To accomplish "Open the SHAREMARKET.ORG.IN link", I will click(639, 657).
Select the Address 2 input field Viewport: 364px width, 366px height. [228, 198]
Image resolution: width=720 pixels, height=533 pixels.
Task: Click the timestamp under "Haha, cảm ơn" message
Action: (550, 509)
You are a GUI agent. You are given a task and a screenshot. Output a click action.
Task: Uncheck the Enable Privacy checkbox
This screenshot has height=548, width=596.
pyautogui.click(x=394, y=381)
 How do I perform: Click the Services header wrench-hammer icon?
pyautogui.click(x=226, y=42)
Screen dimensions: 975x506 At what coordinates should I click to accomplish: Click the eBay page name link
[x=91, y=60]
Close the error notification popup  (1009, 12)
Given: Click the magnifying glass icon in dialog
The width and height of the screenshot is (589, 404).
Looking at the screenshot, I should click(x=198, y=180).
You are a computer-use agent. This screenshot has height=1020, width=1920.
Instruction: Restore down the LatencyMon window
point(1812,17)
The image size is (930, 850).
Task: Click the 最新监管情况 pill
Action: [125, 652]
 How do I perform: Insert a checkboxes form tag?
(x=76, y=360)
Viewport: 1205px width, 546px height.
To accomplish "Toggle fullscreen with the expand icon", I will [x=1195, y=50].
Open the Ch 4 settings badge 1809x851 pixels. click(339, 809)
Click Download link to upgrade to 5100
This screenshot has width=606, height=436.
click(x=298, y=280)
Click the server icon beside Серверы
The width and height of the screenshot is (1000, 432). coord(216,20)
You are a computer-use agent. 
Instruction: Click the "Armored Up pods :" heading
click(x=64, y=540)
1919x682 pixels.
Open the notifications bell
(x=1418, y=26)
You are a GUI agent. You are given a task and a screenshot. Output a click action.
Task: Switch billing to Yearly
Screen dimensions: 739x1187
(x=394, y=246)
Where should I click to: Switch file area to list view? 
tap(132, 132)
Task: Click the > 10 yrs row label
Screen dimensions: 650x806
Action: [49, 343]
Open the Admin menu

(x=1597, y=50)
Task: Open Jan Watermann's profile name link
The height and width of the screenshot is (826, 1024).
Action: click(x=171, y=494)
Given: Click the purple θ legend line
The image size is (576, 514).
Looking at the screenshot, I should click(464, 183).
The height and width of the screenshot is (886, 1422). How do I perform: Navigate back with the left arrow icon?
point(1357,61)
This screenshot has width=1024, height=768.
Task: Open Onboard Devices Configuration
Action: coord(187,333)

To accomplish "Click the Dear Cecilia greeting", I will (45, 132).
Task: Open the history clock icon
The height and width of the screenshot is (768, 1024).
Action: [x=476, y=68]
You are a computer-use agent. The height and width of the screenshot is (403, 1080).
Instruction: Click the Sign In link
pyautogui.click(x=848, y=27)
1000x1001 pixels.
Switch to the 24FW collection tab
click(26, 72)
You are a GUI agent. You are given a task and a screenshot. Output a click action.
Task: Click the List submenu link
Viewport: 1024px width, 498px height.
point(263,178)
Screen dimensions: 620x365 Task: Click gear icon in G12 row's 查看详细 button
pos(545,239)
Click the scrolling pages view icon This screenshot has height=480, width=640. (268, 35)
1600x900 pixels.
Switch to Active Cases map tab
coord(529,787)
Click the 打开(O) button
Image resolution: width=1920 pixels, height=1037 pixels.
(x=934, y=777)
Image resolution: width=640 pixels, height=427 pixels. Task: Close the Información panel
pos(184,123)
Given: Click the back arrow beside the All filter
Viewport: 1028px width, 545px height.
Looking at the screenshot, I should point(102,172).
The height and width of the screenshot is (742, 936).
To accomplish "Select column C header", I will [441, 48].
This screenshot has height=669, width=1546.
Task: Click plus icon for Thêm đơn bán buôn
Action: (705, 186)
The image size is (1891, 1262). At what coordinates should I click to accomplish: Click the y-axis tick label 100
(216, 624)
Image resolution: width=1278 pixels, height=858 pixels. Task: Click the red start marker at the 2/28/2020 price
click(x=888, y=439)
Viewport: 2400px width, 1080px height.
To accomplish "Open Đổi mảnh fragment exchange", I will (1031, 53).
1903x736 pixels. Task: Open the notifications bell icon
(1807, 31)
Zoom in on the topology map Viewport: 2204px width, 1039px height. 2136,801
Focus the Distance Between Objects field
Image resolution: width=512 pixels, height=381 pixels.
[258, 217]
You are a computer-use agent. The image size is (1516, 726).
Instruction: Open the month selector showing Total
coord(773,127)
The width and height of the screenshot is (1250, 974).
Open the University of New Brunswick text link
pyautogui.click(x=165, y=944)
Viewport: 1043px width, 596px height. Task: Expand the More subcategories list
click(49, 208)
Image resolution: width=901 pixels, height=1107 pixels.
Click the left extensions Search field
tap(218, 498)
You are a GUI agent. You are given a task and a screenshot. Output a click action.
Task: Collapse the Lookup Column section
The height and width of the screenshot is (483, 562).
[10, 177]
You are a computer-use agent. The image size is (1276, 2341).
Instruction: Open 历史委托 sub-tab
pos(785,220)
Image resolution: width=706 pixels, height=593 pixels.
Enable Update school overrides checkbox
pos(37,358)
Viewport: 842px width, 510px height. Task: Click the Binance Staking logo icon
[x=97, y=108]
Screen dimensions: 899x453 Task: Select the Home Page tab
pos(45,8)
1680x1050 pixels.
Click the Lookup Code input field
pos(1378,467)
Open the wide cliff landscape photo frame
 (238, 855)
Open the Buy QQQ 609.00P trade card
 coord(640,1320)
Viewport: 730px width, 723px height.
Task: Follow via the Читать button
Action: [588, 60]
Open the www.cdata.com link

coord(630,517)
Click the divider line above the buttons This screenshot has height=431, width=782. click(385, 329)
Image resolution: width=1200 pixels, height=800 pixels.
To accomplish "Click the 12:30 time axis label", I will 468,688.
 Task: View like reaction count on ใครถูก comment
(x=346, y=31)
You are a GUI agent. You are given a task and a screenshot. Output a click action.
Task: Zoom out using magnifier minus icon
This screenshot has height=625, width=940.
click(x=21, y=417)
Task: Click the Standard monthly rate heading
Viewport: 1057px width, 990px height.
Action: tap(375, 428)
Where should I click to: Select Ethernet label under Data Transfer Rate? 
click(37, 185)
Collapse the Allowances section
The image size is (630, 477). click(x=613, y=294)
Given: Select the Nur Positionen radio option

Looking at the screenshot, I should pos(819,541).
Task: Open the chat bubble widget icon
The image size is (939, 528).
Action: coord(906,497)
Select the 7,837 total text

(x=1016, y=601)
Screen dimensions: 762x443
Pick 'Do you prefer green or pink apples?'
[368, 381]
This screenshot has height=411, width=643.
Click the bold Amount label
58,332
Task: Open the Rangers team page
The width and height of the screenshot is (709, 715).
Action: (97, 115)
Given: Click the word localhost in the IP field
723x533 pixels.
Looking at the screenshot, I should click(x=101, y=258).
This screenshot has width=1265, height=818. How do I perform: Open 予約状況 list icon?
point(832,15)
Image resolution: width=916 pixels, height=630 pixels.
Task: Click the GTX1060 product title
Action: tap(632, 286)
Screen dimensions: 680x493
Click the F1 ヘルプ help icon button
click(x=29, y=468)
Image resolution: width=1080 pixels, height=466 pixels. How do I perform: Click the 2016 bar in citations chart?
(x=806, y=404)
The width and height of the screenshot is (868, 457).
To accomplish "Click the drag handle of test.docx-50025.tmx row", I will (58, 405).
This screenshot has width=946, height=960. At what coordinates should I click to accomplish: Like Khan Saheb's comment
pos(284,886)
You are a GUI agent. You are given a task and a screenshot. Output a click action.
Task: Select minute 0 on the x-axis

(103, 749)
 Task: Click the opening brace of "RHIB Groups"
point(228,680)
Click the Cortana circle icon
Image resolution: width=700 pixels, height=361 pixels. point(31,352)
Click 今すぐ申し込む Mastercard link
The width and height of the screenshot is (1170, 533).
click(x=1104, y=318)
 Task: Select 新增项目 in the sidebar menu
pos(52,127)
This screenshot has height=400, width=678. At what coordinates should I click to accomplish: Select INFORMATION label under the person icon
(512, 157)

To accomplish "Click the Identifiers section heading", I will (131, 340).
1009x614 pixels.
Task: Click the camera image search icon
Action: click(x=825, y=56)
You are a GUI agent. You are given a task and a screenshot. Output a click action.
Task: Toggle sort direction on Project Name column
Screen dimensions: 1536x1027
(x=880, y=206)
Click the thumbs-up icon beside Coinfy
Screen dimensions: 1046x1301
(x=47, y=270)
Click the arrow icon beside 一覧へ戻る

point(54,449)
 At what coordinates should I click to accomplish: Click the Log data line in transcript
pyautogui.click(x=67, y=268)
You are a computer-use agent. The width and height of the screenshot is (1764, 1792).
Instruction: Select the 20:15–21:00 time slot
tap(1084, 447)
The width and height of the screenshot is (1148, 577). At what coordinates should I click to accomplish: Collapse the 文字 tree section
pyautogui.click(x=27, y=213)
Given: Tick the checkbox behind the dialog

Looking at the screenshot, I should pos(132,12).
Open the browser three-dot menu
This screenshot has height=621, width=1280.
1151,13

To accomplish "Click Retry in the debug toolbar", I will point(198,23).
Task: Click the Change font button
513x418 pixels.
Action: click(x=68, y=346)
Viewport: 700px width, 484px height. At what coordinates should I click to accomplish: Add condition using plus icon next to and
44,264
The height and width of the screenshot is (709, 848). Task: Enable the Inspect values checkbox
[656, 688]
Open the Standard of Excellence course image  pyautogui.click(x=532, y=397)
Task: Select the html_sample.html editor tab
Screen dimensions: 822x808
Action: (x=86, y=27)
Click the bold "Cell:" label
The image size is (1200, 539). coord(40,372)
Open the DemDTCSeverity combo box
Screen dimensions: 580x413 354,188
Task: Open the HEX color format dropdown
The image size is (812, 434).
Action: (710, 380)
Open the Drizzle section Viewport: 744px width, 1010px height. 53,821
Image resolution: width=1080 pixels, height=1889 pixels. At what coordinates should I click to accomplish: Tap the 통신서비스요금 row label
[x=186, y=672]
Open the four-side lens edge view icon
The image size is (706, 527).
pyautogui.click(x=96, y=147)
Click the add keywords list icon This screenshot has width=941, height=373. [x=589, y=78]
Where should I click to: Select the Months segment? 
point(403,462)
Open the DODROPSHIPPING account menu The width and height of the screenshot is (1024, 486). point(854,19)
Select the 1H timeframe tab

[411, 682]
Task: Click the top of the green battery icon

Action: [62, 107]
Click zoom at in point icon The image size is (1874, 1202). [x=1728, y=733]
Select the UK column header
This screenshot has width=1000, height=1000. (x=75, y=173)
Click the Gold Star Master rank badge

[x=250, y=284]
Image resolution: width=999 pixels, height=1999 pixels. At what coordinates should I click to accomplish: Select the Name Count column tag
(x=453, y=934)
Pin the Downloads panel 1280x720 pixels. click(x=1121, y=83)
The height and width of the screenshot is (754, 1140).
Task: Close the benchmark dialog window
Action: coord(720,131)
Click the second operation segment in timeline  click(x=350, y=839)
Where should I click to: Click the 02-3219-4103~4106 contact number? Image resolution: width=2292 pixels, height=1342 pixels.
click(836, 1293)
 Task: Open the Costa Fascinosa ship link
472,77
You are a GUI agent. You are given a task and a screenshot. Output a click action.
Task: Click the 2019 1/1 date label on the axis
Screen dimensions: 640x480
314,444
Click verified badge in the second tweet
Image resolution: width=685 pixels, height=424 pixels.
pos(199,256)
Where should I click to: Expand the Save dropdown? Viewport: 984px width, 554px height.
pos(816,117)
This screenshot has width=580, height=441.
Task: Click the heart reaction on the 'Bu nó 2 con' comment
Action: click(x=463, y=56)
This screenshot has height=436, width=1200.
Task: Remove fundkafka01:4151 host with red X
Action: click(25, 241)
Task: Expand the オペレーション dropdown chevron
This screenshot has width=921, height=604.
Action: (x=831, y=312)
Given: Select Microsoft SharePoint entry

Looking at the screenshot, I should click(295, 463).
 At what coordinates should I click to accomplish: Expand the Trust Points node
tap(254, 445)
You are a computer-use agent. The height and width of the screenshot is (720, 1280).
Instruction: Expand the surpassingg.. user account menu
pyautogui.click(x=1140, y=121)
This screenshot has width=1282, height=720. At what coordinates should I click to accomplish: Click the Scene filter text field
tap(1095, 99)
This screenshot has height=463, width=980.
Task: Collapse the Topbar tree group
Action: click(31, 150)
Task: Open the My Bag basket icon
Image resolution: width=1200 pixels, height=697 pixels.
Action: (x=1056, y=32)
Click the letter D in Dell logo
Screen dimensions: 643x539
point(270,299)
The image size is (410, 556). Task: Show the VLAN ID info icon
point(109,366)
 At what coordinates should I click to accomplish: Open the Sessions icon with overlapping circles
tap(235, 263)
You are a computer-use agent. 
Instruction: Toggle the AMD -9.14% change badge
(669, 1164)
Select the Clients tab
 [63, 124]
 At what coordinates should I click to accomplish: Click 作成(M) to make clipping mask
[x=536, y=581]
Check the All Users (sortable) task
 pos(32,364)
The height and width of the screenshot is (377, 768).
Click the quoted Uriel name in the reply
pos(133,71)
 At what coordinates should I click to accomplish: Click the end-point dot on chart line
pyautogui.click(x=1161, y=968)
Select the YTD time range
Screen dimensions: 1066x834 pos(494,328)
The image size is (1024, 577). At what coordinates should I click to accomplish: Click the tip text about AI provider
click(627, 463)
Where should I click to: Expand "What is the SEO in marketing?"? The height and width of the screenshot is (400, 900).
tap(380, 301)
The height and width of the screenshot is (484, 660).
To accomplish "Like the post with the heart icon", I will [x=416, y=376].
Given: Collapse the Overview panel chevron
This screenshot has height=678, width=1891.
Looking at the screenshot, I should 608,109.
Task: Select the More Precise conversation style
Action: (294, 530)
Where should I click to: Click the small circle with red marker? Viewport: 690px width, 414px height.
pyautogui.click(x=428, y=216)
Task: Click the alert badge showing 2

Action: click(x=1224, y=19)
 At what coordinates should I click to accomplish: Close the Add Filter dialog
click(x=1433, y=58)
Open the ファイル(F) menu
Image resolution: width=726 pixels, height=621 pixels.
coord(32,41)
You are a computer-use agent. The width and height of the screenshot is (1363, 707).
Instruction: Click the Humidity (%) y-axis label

☆ ☆ ☆ ☆ ☆

▶ [Work required] What is needed is each line from the records with the word "computer" in it.

▶ [Task output]
You are a computer-use agent. This screenshot has height=1020, width=1920.
You are a computer-use agent. 
You are a computer-use agent. The height and width of the screenshot is (403, 1080).
You are a computer-use agent. The image size is (1516, 726).
You are a computer-use agent. The image size is (1276, 2341).
You are a computer-use agent. The width and height of the screenshot is (1764, 1792).
You are a computer-use agent. The height and width of the screenshot is (720, 1280).
You are a computer-use agent. 
You are a computer-use agent. The width and height of the screenshot is (1363, 707).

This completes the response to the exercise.